Could you recast every line of the listing below as a Markdown table, with a "No." column numbering the lines and an "Entry" column holding each line, and leave out any blank lines?
Start
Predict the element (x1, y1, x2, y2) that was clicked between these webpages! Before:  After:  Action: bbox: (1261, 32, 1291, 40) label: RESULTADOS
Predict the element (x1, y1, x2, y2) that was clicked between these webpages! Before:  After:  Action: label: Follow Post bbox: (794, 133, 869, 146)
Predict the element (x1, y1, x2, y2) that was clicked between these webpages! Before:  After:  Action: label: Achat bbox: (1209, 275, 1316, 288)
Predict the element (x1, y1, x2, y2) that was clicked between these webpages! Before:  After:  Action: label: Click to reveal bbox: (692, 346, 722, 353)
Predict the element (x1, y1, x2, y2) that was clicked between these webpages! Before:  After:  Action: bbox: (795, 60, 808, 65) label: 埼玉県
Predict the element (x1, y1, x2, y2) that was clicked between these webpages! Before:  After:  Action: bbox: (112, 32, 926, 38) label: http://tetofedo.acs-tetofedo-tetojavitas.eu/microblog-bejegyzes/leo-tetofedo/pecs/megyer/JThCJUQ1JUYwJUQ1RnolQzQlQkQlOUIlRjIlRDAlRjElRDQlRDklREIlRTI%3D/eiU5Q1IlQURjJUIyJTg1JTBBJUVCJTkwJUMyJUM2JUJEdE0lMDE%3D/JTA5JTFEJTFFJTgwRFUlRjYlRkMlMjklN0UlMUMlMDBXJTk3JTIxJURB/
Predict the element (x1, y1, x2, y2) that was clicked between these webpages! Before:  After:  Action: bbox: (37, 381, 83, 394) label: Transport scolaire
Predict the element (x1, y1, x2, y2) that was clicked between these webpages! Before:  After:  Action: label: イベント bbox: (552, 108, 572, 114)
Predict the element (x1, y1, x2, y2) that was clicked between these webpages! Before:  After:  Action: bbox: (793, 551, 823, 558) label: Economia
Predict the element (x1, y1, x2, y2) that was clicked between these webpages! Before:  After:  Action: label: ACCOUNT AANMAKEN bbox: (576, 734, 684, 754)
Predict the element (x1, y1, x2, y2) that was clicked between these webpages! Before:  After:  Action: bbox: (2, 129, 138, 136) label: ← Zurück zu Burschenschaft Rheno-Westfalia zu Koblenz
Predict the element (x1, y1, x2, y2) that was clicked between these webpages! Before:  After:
End
=== SOLUTION ===
| No. | Entry |
|---|---|
| 1 | Predict the element (x1, y1, x2, y2) that was clicked between these webpages! Before:  After:  Action: bbox: (1261, 32, 1291, 40) label: RESULTADOS |
| 2 | Predict the element (x1, y1, x2, y2) that was clicked between these webpages! Before:  After:  Action: label: Follow Post bbox: (794, 133, 869, 146) |
| 3 | Predict the element (x1, y1, x2, y2) that was clicked between these webpages! Before:  After:  Action: label: Achat bbox: (1209, 275, 1316, 288) |
| 4 | Predict the element (x1, y1, x2, y2) that was clicked between these webpages! Before:  After:  Action: label: Click to reveal bbox: (692, 346, 722, 353) |
| 5 | Predict the element (x1, y1, x2, y2) that was clicked between these webpages! Before:  After:  Action: bbox: (795, 60, 808, 65) label: 埼玉県 |
| 6 | Predict the element (x1, y1, x2, y2) that was clicked between these webpages! Before:  After:  Action: bbox: (112, 32, 926, 38) label: http://tetofedo.acs-tetofedo-tetojavitas.eu/microblog-bejegyzes/leo-tetofedo/pecs/megyer/JThCJUQ1JUYwJUQ1RnolQzQlQkQlOUIlRjIlRDAlRjElRDQlRDklREIlRTI%3D/eiU5Q1IlQURjJUIyJTg1JTBBJUVCJTkwJUMyJUM2JUJEdE0lMDE%3D/JTA5JTFEJTFFJTgwRFUlRjYlRkMlMjklN0UlMUMlMDBXJTk3JTIxJURB/ |
| 7 | Predict the element (x1, y1, x2, y2) that was clicked between these webpages! Before:  After:  Action: bbox: (37, 381, 83, 394) label: Transport scolaire |
| 8 | Predict the element (x1, y1, x2, y2) that was clicked between these webpages! Before:  After:  Action: label: イベント bbox: (552, 108, 572, 114) |
| 9 | Predict the element (x1, y1, x2, y2) that was clicked between these webpages! Before:  After:  Action: bbox: (793, 551, 823, 558) label: Economia |
| 10 | Predict the element (x1, y1, x2, y2) that was clicked between these webpages! Before:  After:  Action: label: ACCOUNT AANMAKEN bbox: (576, 734, 684, 754) |
| 11 | Predict the element (x1, y1, x2, y2) that was clicked between these webpages! Before:  After:  Action: bbox: (2, 129, 138, 136) label: ← Zurück zu Burschenschaft Rheno-Westfalia zu Koblenz |
| 12 | Predict the element (x1, y1, x2, y2) that was clicked between these webpages! Before:  After: |